Count the lines in the records below that contain the word "Instruction". Reply with the number alone.

┌─ Supplied data

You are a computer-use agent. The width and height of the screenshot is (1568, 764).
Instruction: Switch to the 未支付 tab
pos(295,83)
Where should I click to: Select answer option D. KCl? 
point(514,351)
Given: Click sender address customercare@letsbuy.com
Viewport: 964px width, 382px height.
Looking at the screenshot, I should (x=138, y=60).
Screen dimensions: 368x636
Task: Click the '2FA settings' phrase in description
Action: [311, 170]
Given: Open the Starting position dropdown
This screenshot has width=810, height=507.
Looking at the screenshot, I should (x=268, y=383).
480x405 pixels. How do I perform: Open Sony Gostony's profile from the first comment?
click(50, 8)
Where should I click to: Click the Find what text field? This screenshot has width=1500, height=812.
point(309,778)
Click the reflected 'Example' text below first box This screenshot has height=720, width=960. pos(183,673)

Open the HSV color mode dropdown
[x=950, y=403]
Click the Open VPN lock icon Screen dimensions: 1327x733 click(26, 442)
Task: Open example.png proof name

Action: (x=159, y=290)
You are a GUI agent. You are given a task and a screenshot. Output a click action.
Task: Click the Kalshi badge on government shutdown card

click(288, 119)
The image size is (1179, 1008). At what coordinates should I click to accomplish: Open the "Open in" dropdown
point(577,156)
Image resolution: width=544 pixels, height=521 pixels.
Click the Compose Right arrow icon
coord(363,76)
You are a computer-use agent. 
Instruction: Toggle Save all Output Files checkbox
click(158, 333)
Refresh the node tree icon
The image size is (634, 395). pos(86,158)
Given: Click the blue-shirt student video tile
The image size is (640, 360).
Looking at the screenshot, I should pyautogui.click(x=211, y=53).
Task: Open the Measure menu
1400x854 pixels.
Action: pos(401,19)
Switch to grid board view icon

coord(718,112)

└─

Output of the exercise
2